In December 2019, the MTA released a draft redesign of the Queens bus network. As part of the redesign, the Guy R. Brewer Boulevard routes would have been replaced with a "high-density" limited-stop route, the QT13, and an "intra-borough" route, the QT19. Two "subway connector" routes would have also run on the corridor with a non-stop section on Guy R. Brewer Boulevard: the QT43, taking over part of the old Q85 to Rosedale, and the QT45, taking over part of the old Q114 to 147th Avenue. The redesign was delayed due to the COVID-19 pandemic in New York City in 2020, and the original draft plan was dropped due to negative feedback.

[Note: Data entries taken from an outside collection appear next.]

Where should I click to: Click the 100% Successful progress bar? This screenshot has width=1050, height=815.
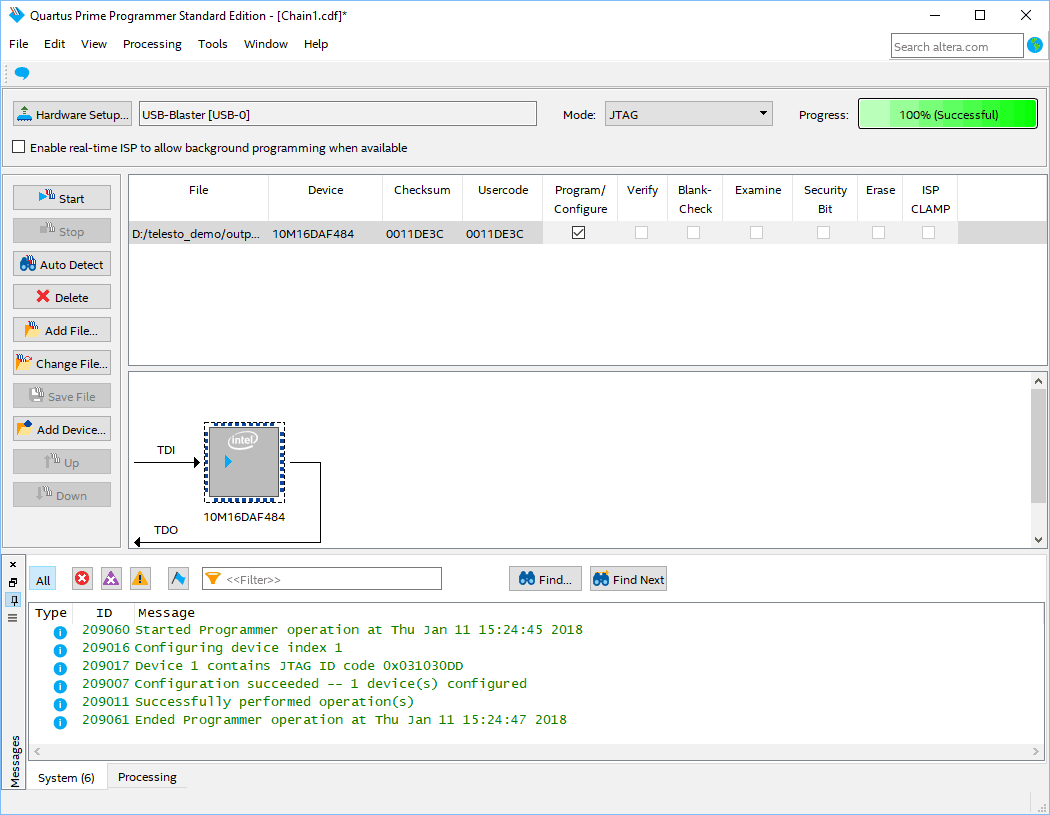(947, 114)
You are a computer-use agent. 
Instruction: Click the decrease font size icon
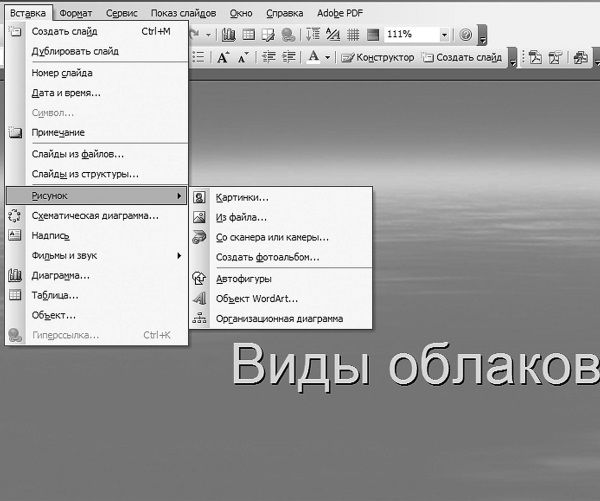(243, 58)
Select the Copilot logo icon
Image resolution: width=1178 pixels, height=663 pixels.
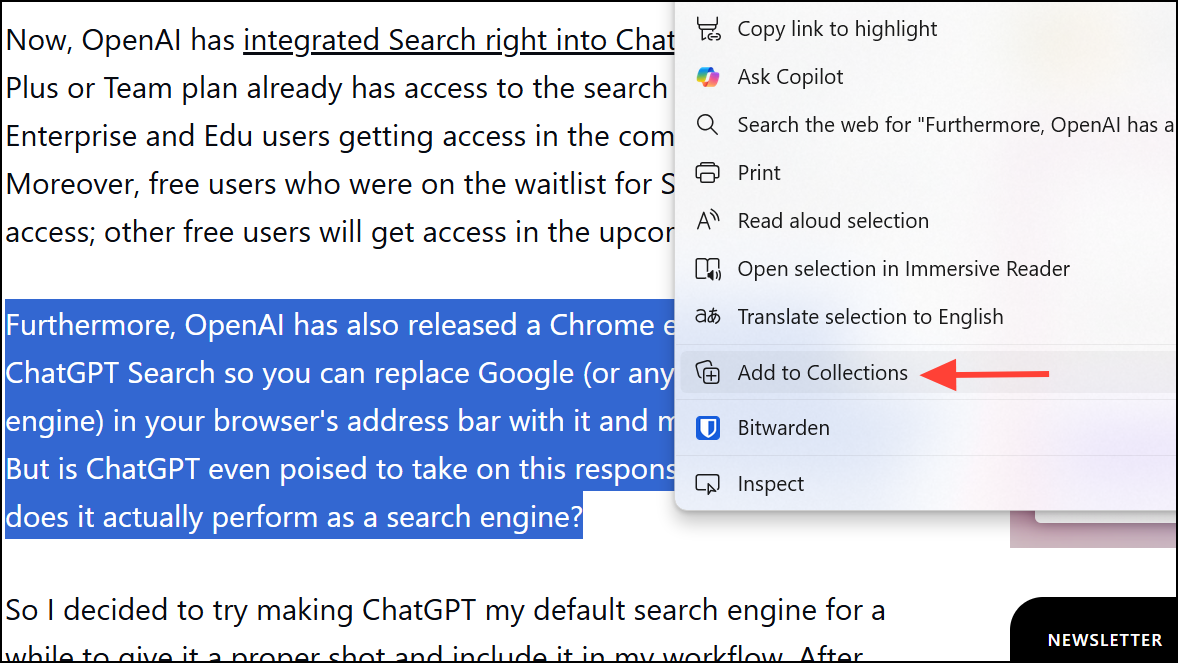[708, 76]
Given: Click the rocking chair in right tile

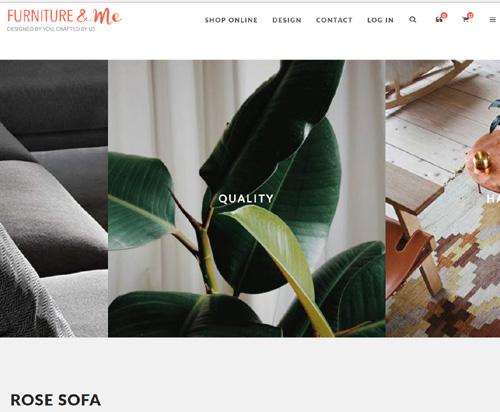Looking at the screenshot, I should click(x=428, y=82).
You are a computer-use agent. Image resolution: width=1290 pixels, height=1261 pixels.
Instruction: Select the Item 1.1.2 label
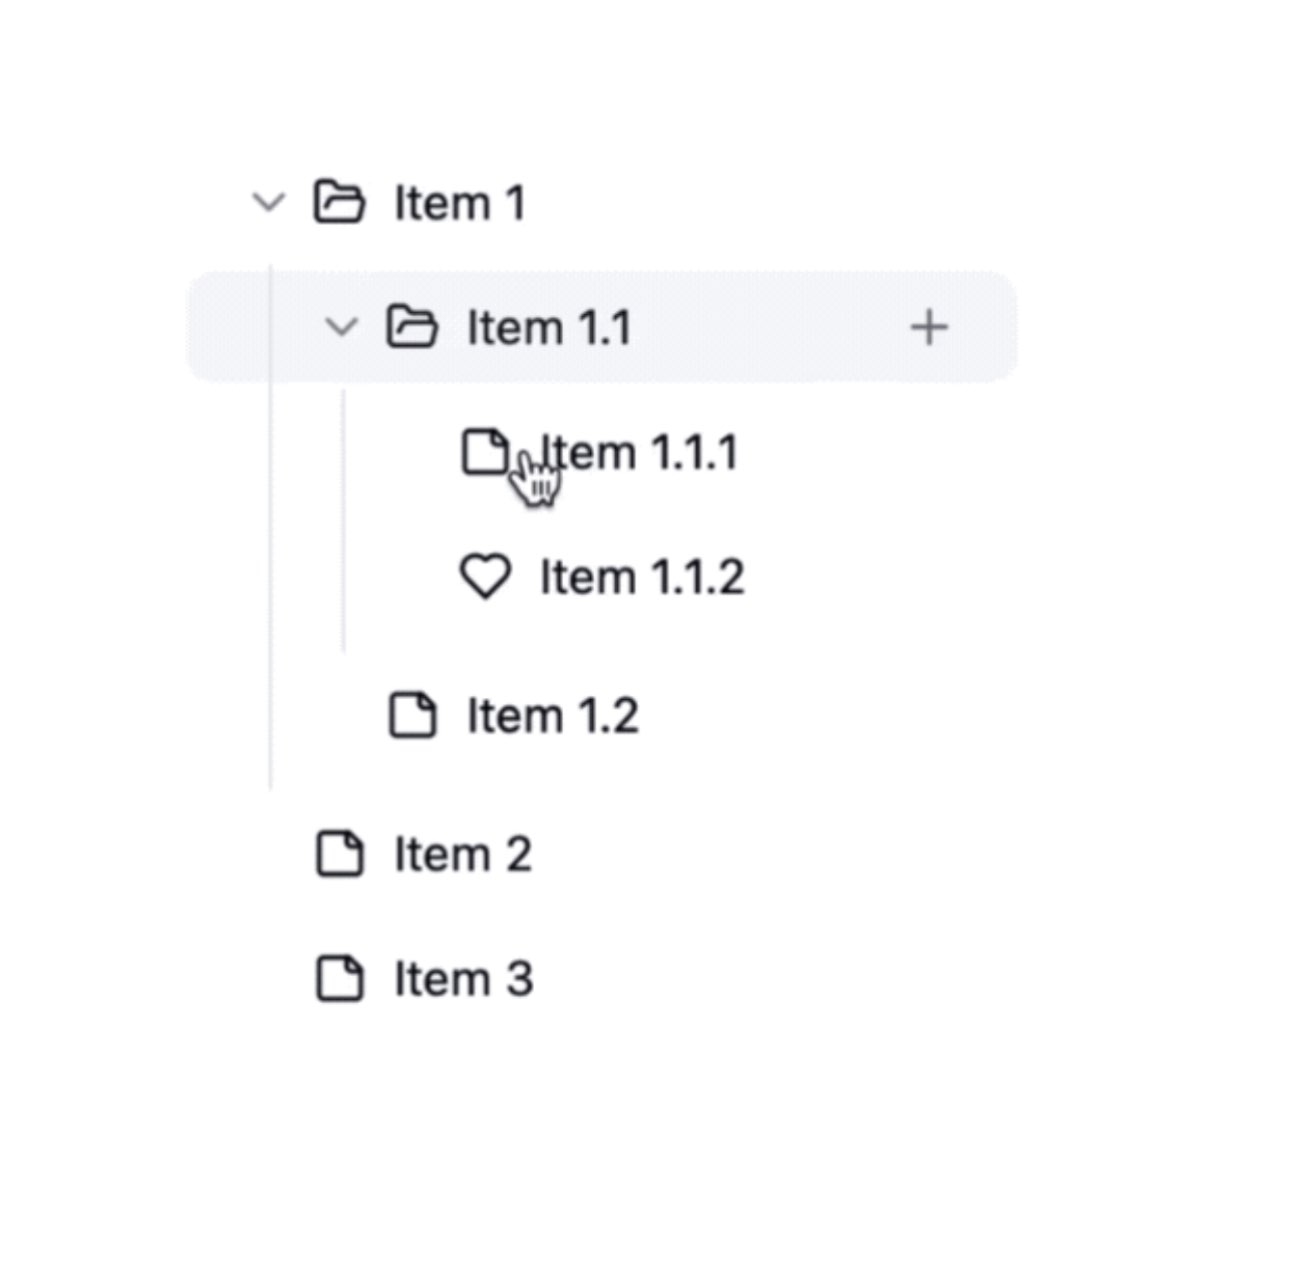click(x=642, y=577)
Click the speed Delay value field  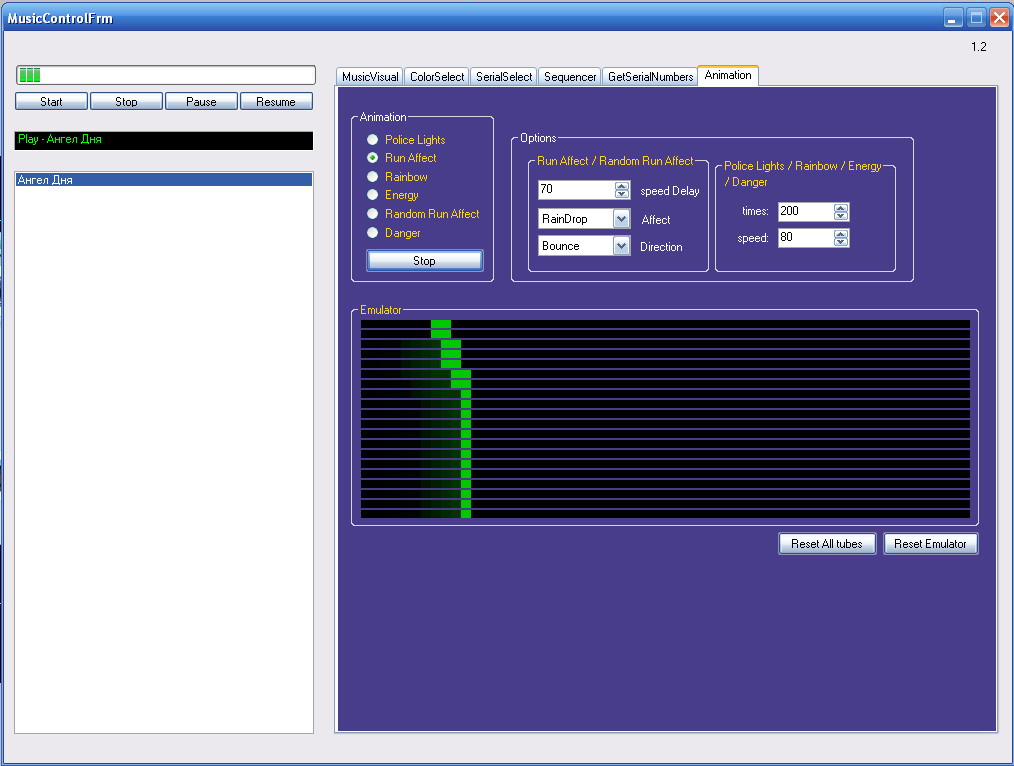point(575,190)
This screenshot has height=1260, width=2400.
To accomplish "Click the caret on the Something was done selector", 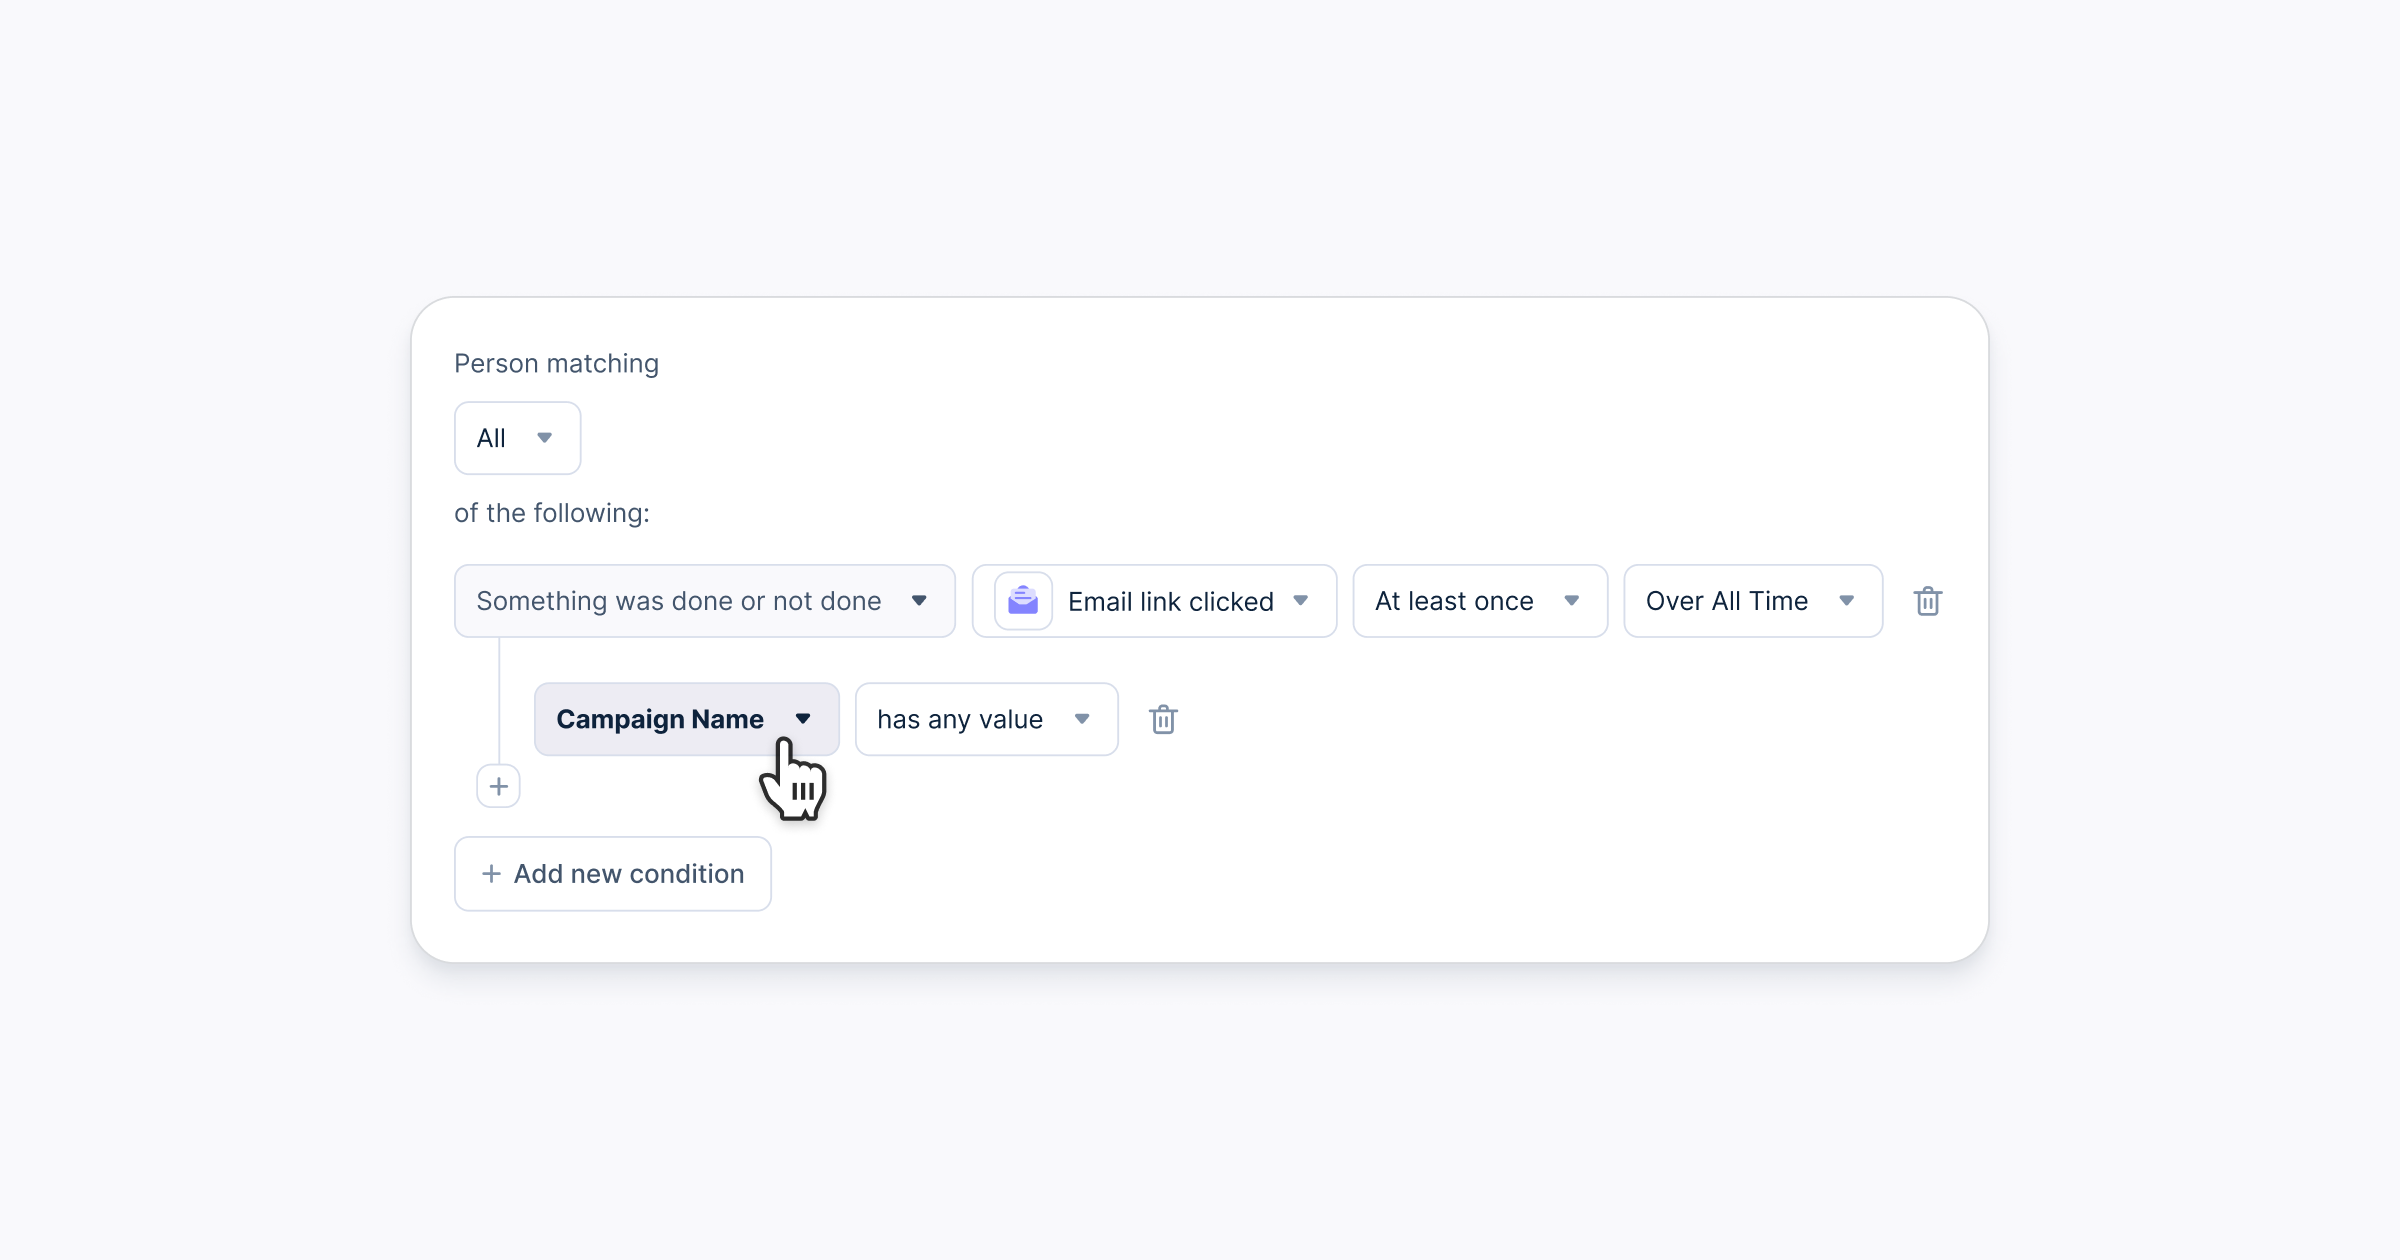I will click(919, 601).
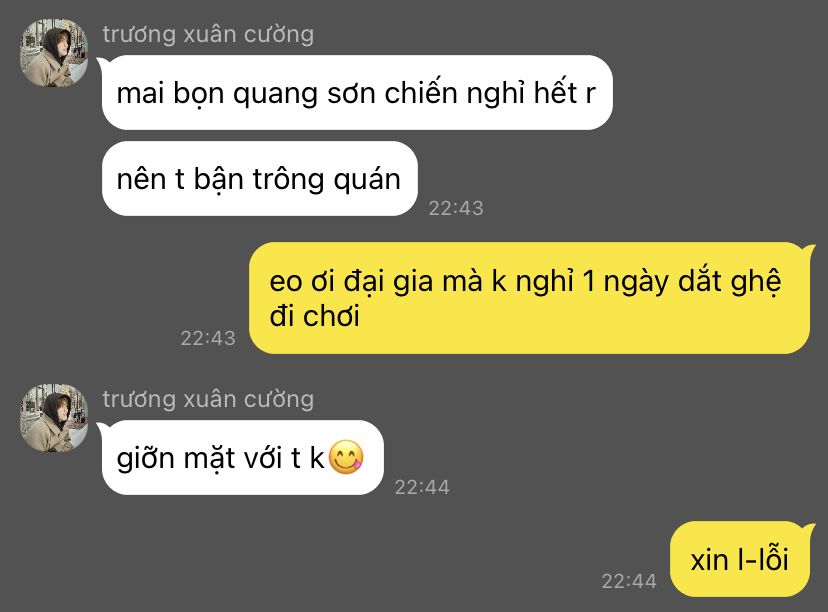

A revised plan was released in March 2022. As part of the new plan, the Q111 and Q114 would instead become "rush" routes with nonstop sections on Guy R. Brewer Boulevard, stopping only at major intersections and transfer points, with a new Q115 route making local stops on the corridor. However, the Peninsula Boulevard Q111 trips and the Q113 would be discontinued.

A final Queens bus-redesign plan was released in December 2023. The Q111 and Q114 would still become "rush" routes with limited-stop sections, and the new Q115 route would make local stops on the corridor, but the Q111's Peninsula Boulevard trips would be retained.

On December 17, 2024, addendums to the final plan were released. Among these, the current Q113 route was retained but will directly serve the intersection of Guy R. Brewer Boulevard & Archer Avenue like the other route proposals on Brewer serving Jamaica. The Q114 had stop changes made and current frequencies retained, while the new Q115 also had stop changes made and will become a "Local" route. On January 29, 2025, the current plan was approved by the MTA Board, and the Queens Bus Redesign went into effect in two different phases during Summer 2025. All four routes are part of Phase I, which began on June 29, 2025.

==Incidents==
On October 14, 1995, an out-of-control car collided head-on with a Q113 bus along the narrow Brookville Boulevard. The accident killed two of the people in the car as well as injured 25 people on the bus, three of them critically.